Stored data entries:
-=-=-=-=-
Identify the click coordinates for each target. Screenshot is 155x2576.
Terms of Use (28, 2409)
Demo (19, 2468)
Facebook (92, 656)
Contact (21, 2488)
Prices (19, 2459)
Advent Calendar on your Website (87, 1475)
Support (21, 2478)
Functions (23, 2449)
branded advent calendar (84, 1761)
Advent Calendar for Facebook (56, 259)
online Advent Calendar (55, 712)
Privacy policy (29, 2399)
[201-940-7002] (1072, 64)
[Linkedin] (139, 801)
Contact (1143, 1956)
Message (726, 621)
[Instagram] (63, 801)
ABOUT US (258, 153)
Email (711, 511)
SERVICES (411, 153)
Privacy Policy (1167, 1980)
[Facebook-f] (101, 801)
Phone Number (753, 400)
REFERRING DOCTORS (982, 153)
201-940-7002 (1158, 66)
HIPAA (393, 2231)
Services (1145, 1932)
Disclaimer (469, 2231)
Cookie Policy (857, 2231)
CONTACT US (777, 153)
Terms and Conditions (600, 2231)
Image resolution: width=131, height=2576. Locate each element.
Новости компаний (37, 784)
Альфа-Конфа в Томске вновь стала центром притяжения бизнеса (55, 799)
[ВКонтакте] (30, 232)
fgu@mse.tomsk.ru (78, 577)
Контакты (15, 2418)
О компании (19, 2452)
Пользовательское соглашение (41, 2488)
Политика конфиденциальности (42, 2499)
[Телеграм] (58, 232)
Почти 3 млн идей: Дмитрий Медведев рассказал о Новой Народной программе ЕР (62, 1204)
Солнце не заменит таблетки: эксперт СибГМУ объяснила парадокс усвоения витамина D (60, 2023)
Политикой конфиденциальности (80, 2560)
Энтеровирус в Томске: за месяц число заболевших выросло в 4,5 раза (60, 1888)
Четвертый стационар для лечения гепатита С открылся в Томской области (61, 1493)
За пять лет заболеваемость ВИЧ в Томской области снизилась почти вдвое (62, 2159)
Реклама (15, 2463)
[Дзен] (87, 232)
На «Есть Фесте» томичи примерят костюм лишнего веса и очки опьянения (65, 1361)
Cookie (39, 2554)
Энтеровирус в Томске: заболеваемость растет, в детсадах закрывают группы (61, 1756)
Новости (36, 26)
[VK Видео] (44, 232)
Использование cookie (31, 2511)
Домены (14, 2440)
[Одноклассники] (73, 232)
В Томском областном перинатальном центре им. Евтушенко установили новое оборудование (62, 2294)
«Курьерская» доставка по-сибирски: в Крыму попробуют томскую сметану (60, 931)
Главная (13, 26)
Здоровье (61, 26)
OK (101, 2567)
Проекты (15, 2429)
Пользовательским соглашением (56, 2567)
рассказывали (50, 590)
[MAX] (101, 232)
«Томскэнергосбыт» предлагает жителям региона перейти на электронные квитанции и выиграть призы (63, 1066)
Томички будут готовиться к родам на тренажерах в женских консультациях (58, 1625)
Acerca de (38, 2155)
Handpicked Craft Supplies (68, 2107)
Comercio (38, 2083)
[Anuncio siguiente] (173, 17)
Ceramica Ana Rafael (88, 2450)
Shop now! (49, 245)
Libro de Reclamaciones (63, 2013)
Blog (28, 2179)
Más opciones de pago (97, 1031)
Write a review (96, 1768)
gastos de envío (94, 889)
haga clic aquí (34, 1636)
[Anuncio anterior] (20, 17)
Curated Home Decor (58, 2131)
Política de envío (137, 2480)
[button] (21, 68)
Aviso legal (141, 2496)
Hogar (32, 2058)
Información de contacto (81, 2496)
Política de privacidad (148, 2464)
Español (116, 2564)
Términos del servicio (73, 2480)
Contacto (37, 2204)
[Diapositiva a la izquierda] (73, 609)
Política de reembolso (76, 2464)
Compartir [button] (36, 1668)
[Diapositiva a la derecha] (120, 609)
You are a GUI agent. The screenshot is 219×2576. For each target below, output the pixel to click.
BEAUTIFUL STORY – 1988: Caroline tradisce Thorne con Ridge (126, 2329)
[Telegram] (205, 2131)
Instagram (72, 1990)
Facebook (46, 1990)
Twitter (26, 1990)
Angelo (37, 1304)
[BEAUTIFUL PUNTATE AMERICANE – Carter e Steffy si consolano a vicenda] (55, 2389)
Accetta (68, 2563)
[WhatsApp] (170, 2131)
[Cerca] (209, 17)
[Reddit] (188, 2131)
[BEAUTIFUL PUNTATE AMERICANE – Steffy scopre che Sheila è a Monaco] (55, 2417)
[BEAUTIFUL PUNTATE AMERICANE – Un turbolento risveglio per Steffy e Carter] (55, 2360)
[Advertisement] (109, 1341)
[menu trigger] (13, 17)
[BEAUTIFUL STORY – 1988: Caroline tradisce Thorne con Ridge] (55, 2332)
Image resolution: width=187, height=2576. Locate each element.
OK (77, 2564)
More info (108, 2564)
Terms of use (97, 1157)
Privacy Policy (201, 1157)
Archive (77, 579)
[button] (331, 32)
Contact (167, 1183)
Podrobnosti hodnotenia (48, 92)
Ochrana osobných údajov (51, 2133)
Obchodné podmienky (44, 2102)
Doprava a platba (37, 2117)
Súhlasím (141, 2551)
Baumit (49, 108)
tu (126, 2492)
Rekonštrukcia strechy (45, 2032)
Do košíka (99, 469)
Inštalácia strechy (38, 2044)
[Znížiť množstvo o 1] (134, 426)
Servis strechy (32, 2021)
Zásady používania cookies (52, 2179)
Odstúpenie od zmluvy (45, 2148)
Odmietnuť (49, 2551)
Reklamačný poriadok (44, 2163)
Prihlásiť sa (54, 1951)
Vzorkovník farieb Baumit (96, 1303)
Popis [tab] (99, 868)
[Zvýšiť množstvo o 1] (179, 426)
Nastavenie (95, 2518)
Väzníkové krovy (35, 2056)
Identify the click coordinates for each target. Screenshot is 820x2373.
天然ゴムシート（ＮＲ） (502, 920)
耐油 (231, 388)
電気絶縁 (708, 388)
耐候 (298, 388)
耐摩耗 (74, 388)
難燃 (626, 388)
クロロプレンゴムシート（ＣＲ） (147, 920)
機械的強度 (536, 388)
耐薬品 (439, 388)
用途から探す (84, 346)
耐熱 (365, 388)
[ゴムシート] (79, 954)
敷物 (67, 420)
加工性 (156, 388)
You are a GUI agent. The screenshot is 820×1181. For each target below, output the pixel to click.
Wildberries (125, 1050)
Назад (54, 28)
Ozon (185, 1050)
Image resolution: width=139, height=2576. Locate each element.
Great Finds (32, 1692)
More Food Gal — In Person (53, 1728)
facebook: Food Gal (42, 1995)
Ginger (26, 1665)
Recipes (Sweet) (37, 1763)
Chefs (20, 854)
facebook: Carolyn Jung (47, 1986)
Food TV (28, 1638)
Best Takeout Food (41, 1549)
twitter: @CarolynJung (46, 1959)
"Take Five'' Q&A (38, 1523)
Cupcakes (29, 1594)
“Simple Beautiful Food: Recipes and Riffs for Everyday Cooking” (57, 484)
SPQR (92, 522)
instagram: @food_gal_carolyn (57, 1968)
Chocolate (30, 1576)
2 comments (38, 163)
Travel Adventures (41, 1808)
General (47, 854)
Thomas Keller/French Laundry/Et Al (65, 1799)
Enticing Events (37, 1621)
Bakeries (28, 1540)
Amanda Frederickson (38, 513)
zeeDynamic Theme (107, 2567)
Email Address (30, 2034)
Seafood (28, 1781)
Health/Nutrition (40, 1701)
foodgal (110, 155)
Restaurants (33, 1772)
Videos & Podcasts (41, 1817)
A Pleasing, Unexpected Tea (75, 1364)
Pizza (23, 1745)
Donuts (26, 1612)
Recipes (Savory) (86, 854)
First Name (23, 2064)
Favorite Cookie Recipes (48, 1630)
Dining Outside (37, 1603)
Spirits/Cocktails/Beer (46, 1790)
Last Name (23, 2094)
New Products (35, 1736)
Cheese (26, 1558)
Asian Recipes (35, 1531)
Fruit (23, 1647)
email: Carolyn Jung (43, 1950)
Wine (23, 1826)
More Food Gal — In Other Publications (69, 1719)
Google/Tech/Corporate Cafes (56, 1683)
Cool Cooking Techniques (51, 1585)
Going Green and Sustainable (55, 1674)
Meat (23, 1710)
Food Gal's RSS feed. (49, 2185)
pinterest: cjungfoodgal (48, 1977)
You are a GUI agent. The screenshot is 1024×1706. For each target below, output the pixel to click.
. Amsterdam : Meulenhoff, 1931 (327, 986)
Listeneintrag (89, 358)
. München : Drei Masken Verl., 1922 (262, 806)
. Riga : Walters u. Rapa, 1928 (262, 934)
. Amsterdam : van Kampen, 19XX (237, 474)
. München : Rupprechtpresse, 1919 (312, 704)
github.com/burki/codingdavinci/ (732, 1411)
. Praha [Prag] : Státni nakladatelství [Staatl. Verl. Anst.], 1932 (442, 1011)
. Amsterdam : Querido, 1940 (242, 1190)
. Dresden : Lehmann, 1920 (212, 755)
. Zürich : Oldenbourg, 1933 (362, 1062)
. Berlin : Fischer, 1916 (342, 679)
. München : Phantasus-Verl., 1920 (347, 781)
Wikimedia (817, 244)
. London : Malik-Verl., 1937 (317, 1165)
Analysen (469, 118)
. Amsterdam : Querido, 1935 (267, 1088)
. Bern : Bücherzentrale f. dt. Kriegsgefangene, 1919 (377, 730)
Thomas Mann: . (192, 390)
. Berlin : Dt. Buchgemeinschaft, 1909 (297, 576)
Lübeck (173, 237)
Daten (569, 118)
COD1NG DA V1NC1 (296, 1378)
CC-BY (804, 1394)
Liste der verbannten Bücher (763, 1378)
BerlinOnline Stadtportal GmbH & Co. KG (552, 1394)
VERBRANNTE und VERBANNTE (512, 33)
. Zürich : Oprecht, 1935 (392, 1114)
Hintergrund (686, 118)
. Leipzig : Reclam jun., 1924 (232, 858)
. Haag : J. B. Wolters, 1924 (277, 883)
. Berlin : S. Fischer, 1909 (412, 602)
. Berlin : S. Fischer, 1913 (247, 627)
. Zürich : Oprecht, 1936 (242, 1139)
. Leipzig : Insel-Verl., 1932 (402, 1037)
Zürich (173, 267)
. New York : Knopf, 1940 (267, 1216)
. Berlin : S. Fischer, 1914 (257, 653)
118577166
-=-=-=-=-
Task to carry out: From the records above, return each line that has the string "pixel".

Solution:
You are a GUI agent. The screenshot is 219×2576. For each target below, output the pixel to click.
You are a GUI agent. The screenshot is 820×1181. For each target below, output the pixel to click.
You are a GUI agent. The screenshot is 1024×1706. For each target below, output the pixel to click.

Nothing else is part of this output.